Source document:

** begin **

Tallinn, March 31 –Chechen President Ramzan Kadyrov’s statement that Moscow will soon end the counter-terrorist operation in his republic and Russian President Dmitry Medvedev’s directive to the National Anti-Terrorist Committee to make plans to do so have sparked a new discussion on the nature of the conflict there and whether it is really over.
One of the most thoughtful of these has been provided by Andrey Soldatov, the editor of the Agentura.ru portal, in an article in today’s “Yezhednevny zhurnal” in which he suggests that to understand “just what in the opinion of the Kremlin and Kadyrov is now ending,” it is useful to recall what Russian forces were dealing at the start (www.ej.ru/?a=note&id=8931).
Despite Vladimir Putin’s claims to the contrary and the willingness of many in the West to accept them, Chechnya in 1999 was not “a common front” against Al-Qaeda. While there were a few foreign mercenaries there and some international money, Soldatov argues, “Chechnya did not become a base for international terrorism.”
The reasons for that are to be found not only in the ethno-national nature of the Chechen cause at that time but in the history of the jihadist movement in the 1990s. Instead of coming to Chechnya after the fall of Kabul in 1992, as some expected, most of the Arabs who formed the core of Al-Qaeda went to Bosnia.

** end **

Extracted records
** begin **

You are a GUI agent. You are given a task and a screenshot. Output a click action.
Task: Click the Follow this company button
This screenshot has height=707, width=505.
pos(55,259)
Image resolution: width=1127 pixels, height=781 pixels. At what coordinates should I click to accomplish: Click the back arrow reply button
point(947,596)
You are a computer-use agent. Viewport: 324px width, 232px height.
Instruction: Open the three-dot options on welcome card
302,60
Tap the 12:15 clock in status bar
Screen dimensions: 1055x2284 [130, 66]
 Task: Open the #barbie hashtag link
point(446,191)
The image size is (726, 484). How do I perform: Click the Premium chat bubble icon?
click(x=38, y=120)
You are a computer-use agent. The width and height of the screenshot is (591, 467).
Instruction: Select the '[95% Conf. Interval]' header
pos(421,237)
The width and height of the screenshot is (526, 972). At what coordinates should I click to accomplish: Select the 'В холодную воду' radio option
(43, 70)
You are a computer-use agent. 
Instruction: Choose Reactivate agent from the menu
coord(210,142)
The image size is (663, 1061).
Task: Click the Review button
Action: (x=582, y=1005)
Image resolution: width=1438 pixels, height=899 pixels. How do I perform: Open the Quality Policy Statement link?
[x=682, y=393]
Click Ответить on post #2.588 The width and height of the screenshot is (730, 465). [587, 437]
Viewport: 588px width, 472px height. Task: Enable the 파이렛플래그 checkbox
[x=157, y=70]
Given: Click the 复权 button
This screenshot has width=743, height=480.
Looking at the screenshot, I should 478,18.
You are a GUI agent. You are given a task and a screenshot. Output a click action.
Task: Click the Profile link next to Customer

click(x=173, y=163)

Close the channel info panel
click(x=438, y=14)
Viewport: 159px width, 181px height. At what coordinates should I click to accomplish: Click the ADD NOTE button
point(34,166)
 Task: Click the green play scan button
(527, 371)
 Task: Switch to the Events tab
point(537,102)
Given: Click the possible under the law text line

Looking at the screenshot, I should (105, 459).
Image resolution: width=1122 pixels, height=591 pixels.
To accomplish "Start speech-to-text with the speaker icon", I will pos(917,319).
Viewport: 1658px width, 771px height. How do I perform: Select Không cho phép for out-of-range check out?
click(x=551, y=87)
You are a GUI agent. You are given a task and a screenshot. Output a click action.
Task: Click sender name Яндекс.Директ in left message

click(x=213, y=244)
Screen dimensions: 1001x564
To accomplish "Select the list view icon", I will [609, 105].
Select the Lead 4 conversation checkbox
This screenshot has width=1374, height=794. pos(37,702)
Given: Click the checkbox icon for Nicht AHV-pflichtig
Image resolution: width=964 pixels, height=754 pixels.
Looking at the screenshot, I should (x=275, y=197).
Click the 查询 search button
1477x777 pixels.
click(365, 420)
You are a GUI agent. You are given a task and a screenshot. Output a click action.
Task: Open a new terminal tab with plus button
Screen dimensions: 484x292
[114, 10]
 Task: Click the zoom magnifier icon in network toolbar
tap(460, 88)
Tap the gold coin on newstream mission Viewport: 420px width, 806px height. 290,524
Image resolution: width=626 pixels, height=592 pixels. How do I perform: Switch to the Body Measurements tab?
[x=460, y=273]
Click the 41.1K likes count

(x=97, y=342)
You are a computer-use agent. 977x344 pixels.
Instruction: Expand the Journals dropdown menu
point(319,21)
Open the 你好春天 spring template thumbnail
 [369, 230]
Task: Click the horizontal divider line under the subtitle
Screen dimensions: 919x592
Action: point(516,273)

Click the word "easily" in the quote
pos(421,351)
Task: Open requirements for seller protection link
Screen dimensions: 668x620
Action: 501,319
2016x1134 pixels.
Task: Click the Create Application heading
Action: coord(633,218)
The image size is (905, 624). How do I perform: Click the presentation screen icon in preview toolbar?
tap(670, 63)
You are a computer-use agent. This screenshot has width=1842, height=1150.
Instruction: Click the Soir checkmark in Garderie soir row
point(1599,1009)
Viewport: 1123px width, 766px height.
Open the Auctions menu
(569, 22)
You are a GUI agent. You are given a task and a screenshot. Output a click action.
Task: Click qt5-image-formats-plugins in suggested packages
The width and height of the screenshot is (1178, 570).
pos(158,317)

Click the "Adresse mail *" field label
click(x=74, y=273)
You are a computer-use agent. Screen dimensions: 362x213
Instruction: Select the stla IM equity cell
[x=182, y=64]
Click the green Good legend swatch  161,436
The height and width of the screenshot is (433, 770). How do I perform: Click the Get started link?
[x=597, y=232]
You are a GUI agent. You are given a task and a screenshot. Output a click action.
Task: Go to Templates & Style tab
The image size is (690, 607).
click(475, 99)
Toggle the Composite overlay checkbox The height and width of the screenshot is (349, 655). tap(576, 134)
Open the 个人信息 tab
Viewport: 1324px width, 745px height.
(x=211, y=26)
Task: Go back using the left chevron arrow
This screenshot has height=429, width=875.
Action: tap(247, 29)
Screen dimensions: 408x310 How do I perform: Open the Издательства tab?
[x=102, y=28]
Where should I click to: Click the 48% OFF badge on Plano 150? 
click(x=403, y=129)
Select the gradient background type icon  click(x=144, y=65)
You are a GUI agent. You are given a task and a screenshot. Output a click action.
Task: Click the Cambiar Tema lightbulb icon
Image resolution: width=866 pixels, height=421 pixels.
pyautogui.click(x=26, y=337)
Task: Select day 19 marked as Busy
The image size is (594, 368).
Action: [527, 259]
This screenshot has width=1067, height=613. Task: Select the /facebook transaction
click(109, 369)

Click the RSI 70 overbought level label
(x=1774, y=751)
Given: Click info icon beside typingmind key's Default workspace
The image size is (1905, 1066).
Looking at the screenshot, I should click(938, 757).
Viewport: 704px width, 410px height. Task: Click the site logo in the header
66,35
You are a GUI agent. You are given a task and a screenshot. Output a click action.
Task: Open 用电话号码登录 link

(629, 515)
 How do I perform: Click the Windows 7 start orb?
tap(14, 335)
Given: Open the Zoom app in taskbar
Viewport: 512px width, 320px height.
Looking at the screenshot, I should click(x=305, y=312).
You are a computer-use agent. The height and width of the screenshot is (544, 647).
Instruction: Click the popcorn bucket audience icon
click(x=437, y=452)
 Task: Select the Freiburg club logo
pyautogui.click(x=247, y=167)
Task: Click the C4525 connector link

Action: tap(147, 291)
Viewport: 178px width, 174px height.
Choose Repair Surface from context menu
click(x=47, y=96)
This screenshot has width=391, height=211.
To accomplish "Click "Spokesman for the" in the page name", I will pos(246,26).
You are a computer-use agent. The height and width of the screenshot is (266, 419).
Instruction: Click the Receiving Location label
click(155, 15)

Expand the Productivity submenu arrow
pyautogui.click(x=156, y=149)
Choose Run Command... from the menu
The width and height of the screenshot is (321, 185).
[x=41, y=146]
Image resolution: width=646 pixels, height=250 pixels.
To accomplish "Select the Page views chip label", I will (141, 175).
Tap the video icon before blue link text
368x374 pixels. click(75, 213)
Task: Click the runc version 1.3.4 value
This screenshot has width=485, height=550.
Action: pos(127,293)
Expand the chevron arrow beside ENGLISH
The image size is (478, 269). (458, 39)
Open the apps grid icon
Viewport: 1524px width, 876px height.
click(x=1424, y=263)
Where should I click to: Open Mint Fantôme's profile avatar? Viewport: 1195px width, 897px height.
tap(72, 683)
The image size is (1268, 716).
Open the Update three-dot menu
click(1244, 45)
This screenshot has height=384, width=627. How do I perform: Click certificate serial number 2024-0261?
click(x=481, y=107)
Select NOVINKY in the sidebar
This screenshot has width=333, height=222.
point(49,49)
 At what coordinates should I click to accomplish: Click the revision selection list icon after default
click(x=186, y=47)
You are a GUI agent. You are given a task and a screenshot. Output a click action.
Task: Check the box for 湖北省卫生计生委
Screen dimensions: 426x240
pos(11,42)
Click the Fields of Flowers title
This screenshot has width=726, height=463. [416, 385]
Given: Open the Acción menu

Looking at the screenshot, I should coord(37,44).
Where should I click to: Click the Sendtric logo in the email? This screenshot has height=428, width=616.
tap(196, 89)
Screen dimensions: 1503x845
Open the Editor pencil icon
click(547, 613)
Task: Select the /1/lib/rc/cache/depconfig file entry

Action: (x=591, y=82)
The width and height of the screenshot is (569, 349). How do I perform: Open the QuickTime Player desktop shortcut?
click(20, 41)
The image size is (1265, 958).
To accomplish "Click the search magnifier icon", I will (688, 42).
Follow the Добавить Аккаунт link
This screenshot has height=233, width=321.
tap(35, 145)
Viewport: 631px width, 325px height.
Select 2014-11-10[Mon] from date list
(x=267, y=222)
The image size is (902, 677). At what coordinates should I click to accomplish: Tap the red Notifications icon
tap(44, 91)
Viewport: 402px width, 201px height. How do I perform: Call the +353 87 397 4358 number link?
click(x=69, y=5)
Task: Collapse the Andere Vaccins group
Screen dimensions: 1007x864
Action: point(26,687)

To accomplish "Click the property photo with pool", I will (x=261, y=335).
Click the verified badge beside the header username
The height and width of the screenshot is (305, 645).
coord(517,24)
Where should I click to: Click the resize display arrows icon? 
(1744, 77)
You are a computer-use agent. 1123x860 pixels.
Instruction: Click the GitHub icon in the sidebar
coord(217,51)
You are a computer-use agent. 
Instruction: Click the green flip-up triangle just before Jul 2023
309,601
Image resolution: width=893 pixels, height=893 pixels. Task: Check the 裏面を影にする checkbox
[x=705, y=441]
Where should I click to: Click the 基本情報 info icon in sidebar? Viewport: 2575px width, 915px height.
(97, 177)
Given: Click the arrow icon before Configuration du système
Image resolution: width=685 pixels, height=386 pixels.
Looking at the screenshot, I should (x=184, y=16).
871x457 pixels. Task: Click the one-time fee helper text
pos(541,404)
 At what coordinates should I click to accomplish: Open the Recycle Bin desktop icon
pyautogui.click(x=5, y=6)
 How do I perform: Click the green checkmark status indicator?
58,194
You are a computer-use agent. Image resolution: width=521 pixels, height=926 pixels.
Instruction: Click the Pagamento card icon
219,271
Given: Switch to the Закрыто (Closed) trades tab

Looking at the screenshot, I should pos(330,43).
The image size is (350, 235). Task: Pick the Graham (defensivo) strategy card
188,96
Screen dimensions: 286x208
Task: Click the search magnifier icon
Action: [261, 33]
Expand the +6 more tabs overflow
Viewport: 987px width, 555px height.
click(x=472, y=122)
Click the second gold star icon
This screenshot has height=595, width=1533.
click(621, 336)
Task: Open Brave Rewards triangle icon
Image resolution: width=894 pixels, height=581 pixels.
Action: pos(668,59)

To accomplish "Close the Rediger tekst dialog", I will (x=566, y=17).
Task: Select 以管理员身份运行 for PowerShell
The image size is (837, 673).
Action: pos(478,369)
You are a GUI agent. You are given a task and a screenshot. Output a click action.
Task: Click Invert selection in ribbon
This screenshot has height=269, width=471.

** end **

Exercise: List every person named in the text on Chechnya. The records are not required for the task.

Result: Ramzan Kadyrov, Dmitry Medvedev, Andrey Soldatov, Vladimir Putin